United States Air Force veteran

Wilbert June is a United States Air Force veteran who has become notable for bowling consecutive perfect games in sanctioned league play at the age of 75. He is the grandfather of Cato June.

==Bowling career==
June established the United States Bowling Congress (USBC) record as the oldest player to bowl consecutive 300-games on August 31, 2010, at the age of 75. He bowled a total of 32 consecutive strikes including the second and third of his Tuesday Young At Heart Senior bowling League games at the Brunswick Moreno Valley Bowl in Moreno Valley, California. These were the first two perfect games of his 35-year bowling career.
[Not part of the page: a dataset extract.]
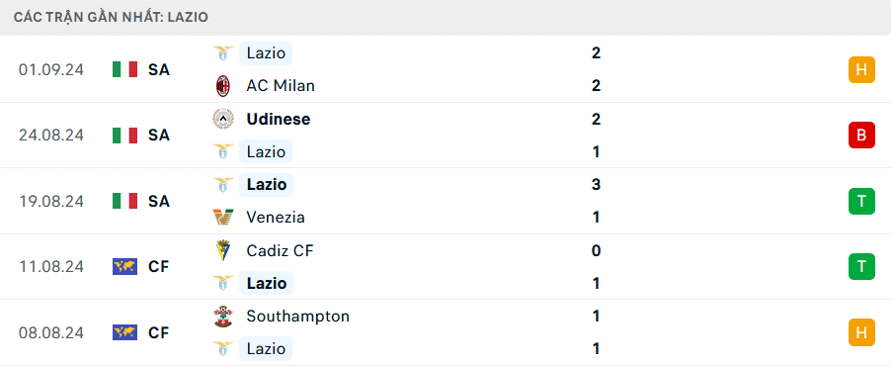This screenshot has height=366, width=894.
Task: Click the Cadiz CF club crest
Action: [x=223, y=250]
The final eight strikes of his streak came on September 1, 2010, during the following day when he made strikes in his first eight frames in his Wednesday West Coast Funtime League game. The 16 lbs bowling ball that he uses was not custom drilled. June received a 300 ring and certificate on November 16, 2010. At the time of his feat he had a 210 league average in his Monday night league. Will is regarded as the first to achieve back-to-back perfect games at the Brunswick Moreno Valley Bowl. As late as December 2010 the accomplishment was described as one accomplished by one of the oldest athletes to have achieved it. However, a national Bowling magazine noted it was a USBC record in May 2011.

==Personal life==
His wife is Sayan and they raised four children. One of his grandsons is National Football League Pro Bowler and Super Bowl XLI champion linebacker Cato June.

June is a 20-year United States Air Force veteran, who served in North Africa and California. After retiring at age 40, he began bowling regularly, although he had once played at age 30 and had a 200 in his first game.